New beta release for CBS OData4 dataportal

2020/05/14

Introduction

In the LinkedIn group Centraal Bureau voor de Statistiek; Open Data I saw the article New beta release for CBS OData4 dataportal . The article points to page CBS Dataportal on their website for more information and mentions the new root pointer.

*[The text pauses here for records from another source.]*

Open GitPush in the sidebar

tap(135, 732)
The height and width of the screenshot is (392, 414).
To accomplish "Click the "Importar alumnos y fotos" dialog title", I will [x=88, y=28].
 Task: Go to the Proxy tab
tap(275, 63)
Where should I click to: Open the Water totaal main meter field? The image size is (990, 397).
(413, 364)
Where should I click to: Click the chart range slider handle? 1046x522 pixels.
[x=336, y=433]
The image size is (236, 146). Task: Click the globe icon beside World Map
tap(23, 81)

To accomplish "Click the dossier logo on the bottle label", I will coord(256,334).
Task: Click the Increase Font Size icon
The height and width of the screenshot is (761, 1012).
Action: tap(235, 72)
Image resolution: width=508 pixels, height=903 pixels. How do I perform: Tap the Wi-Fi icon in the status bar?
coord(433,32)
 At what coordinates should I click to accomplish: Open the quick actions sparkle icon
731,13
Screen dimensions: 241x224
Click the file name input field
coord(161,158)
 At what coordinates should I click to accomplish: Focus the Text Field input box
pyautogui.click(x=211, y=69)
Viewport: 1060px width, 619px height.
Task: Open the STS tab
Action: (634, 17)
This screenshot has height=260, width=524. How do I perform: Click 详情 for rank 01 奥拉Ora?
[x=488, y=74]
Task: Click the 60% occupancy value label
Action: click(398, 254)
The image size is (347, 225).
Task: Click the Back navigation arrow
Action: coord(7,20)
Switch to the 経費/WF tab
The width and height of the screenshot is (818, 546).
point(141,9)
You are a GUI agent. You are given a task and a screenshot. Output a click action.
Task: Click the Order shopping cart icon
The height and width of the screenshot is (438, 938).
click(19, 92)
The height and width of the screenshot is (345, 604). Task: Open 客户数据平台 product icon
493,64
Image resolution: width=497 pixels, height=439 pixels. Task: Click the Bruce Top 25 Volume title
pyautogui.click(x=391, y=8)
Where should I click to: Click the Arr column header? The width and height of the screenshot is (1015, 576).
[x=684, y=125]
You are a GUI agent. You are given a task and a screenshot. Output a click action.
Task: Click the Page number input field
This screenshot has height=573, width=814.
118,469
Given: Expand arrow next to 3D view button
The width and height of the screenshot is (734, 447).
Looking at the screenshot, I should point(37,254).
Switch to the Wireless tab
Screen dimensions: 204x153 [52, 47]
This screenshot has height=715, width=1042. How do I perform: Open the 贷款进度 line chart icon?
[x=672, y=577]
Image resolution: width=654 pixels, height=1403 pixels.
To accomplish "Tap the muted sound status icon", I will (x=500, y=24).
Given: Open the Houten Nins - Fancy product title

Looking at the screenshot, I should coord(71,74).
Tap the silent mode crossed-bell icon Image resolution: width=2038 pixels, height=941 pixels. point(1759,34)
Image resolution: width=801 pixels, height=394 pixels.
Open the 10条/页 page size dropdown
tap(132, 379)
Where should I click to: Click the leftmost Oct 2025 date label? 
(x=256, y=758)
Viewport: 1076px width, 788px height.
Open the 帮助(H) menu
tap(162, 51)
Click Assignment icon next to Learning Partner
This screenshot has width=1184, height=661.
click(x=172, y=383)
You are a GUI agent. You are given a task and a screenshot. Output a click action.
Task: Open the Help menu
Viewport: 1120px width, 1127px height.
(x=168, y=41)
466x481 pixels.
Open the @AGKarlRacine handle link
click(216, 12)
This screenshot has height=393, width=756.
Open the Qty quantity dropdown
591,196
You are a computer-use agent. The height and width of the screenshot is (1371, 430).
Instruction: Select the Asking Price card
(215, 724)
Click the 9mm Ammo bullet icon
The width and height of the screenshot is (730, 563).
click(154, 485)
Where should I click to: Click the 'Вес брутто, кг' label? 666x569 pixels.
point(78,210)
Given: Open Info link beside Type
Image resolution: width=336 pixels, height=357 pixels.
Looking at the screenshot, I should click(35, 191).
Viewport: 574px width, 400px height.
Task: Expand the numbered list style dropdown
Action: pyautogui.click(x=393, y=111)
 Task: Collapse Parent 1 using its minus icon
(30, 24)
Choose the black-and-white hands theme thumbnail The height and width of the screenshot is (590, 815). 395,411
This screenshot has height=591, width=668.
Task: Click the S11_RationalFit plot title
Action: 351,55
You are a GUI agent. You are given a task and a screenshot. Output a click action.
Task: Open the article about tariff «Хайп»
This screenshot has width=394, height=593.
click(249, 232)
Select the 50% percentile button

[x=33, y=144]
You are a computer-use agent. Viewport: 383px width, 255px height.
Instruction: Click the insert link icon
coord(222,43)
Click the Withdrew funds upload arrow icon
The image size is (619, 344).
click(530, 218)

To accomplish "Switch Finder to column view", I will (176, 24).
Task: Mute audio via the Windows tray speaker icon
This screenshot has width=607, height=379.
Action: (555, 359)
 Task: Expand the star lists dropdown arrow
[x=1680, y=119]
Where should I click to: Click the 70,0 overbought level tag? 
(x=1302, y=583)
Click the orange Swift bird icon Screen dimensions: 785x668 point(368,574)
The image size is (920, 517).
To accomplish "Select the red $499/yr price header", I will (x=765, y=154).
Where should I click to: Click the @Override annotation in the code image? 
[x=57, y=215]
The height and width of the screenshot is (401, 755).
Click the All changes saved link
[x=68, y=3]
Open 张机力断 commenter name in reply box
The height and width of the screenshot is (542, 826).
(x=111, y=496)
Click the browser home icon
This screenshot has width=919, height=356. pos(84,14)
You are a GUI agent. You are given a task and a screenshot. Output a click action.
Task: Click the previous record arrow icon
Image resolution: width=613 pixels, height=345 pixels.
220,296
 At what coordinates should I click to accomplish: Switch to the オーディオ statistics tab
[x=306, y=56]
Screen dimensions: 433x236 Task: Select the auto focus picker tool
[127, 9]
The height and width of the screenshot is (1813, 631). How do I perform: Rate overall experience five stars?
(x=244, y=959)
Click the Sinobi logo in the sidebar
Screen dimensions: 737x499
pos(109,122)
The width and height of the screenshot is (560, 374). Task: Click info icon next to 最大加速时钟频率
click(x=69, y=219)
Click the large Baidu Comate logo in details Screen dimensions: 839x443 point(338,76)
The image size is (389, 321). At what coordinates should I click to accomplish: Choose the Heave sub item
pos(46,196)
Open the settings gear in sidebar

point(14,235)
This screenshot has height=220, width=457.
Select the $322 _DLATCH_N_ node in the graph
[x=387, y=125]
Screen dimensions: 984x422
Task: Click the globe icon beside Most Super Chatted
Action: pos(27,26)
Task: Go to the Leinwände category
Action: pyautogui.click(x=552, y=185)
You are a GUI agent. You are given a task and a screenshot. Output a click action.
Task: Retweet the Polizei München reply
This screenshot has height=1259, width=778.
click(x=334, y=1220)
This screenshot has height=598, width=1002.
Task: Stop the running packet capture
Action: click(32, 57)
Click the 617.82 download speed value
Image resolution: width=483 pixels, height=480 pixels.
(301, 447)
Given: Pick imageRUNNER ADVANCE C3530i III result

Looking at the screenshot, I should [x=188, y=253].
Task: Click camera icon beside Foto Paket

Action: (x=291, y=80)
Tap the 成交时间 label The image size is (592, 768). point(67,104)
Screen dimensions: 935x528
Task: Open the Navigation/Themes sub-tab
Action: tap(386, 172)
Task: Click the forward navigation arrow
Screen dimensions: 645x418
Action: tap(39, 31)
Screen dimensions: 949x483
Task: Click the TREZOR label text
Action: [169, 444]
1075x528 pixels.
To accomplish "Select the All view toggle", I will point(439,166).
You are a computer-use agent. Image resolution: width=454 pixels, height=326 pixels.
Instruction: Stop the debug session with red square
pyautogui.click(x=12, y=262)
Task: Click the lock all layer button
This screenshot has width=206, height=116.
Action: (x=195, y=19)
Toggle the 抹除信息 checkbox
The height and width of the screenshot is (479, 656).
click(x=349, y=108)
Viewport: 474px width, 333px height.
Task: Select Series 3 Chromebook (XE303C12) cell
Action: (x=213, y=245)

In the past I included two functions in package HOQCutil: get_table_cbs_odata4 and get_table_cbs_odata4_GET for version OData4. In this blog entry I check if the two functions in the HOQCutil still work.

OData3

In the past I made the package odataR for OData3. I rebuilt this package for R 4.0.0. and did not find any errors. The remainder of this document only concerns OData4 .

OData4

For the previous beta some of the functionality was already tested. The results of that test can be found in the pdf file opendata_beta_versie4_dec2018_20181225.pdf . In this document I will describe the tests done for the new version.

OData4 CBS documentation

On the CBS Dataportal the following documentation can be found:

• FAQ with among others

• a reference to infoservice for questions about (open) data
• OData4 information under the header Welke OData 4 commando's zijn beschikbaar? and examples of use for the commands that are implemented. SpecRunner is supposed to deliver an overview of all implemented functions but Firefox and Chrome browsers give

Error: error
at Object.<anonymous> (https://beta-odata4.cbs.nl/spec/Validation%20OData4/DateAndTimeFunctions.js:219:22)
at u (https://beta-odata4.cbs.nl/external/jquery-3.3.1.min.js:2:33479)
at Object.fireWith [as rejectWith] (https://beta-odata4.cbs.nl/external/jquery-3.3.1.min.js:2:34432)
at k (https://beta-odata4.cbs.nl/external/jquery-3.3.1.min.js:2:93855)
at XMLHttpRequest.<anonymous> (https://beta-odata4.cbs.nl/external/jquery-3.3.1.min.js:2:96455)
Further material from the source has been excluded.